Bureau of Economic Geology

High Resolution X-ray Computed Tomography

High resolution X-ray computed tomography (CT) is the industrial equivalent of medical CAT scanning and provides a mechanism for non-destructive studies of the three-dimensional nature of geological materials. HRXCT produces two-dimensional images ("slices") that reveal the interior of an object as if it had been sliced along the image plane. A CT image is generated by differences in X-ray attenuation that arise from differences in density and composition within the object. By acquiring a contiguous set of slices, volumetric data for all or part of a sample can be obtained, allowing three-dimensional inspection and measurement of features of interest.

CT is particularly suitable for studies of ores that commonly contain minerals spanning the range of densities of natural earth materials. Available software can produce grain shape, size, and orientation data from the scanned volume, which can be particularly useful for oriented samples. CT is particularly useful for studies of gold and other precious metal-bearing minerals that typically have significant contrast even with common metallic mineral phases. CT precisely defines the location, size, and shape of mineral grains or pores of interest within a sample, establishing the framework for conventional petrographic studies and the collection of other forms of data. Another area of application is for the study of porosity in natural materials, as well as the distribution of fluid inclusions. Synthetic products, e.g. concrete, asphalt, etc., can also be evaluated with CT.

CT applications for economic geology and other fields will continue to expand as instruments continue to evolve and as scanning protocols and applications are extended for more precise quantification of three-dimensional relationships. CT procedures are reviewed on the UTCT website, and an overview on its application to mineralization studies was provided by Kyle and Ketcham (2015).

Research related to CT studies of mineral resources in Texas include:

  • Mineralization controls of the Round Top REE deposit
  • Molybdenite and critical mineral associations in the Cave Peak deposit
  • Development of the Shafter secondary silver concentrations
  • Porosity and cementation histories of carbonate strata
  • Distribution and origin of gases within diapiric salt

Theoretical linear attenuation coefficients as a function of X-ray energy for REE-bearing and associated mineral phases compared with dominant rock-forming minerals at the Round Top deposit. Values shown are based on end-member compositions and densities and were calculated using the XCOM Photon Cross-Sections Database (Berger and others, 1998).

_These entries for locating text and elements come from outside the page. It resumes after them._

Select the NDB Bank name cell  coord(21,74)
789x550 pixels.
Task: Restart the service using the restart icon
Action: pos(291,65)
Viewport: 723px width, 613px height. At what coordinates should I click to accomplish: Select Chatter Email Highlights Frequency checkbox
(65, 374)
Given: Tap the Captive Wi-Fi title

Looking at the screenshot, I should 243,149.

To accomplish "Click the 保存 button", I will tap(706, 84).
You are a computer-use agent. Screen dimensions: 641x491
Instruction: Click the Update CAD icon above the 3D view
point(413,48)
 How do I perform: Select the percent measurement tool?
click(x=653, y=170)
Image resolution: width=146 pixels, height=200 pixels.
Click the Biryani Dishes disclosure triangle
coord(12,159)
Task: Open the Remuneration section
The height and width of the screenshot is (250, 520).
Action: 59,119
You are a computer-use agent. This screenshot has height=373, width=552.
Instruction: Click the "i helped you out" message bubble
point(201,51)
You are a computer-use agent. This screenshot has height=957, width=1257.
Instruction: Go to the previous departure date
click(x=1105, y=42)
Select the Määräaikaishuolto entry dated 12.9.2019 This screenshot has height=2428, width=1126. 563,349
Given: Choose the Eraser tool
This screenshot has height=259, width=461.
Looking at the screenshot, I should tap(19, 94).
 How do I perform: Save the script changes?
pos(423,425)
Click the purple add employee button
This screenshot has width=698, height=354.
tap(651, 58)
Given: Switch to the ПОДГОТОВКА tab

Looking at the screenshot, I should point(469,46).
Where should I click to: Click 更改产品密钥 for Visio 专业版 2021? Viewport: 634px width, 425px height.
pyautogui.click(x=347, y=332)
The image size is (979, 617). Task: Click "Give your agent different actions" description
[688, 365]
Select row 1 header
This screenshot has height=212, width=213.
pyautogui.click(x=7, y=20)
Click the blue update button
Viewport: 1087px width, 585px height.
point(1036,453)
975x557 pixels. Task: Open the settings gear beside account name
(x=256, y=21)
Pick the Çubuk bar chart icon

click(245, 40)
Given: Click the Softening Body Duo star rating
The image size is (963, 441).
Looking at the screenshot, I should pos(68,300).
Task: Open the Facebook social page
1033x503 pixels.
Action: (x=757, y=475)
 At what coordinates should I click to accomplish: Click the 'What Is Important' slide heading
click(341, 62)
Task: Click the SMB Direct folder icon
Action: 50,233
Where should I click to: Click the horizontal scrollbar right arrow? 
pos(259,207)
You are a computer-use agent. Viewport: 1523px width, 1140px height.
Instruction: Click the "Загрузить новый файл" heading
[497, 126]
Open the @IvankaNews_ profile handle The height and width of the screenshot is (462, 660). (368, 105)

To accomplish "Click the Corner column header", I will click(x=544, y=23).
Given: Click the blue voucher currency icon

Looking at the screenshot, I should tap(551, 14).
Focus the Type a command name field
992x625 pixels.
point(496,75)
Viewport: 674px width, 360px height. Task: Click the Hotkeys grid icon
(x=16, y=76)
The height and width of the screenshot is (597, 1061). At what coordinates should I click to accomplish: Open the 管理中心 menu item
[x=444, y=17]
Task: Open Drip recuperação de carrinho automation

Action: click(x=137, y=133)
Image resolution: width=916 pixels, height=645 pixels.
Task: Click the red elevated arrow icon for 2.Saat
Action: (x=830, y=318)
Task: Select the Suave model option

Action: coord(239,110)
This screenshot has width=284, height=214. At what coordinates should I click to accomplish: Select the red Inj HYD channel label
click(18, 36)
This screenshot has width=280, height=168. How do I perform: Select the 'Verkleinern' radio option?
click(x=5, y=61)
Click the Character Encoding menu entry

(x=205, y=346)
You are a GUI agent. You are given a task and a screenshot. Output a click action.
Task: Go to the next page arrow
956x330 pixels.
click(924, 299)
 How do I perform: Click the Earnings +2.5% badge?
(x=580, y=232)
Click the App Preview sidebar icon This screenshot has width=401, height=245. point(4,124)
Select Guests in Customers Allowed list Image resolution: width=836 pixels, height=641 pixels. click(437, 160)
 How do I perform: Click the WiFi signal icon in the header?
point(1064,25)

Click chart to view larger.


Berger, M. J., Hubbell, J. H., Seltzer, S. M., Chang, J., Coursey, J. S., Sukumar, R., Zucker, D. S., and Olsen, K., 1998, XCOM: Photon cross sections database: NIST Standard Reference Database 8 (XGAM).

Kyle, J. R., and Ketcham, R. A., 2015, Application of high resolution X-ray computed tomography to mineral deposit origin, evaluation, and processing: Ore Geology Reviews, v. 65, p. 821-839. doi.org/10.1016/j.oregeorev.2014.09.034

Wright, K. A., 2017, Cu-Fe sulfides and Au mineralization in the Ertsberg-Grasberg District of Papua, Indonesia using volumetric analysis and trace element geochemistry: Master's thesis, The University of Texas at Austin.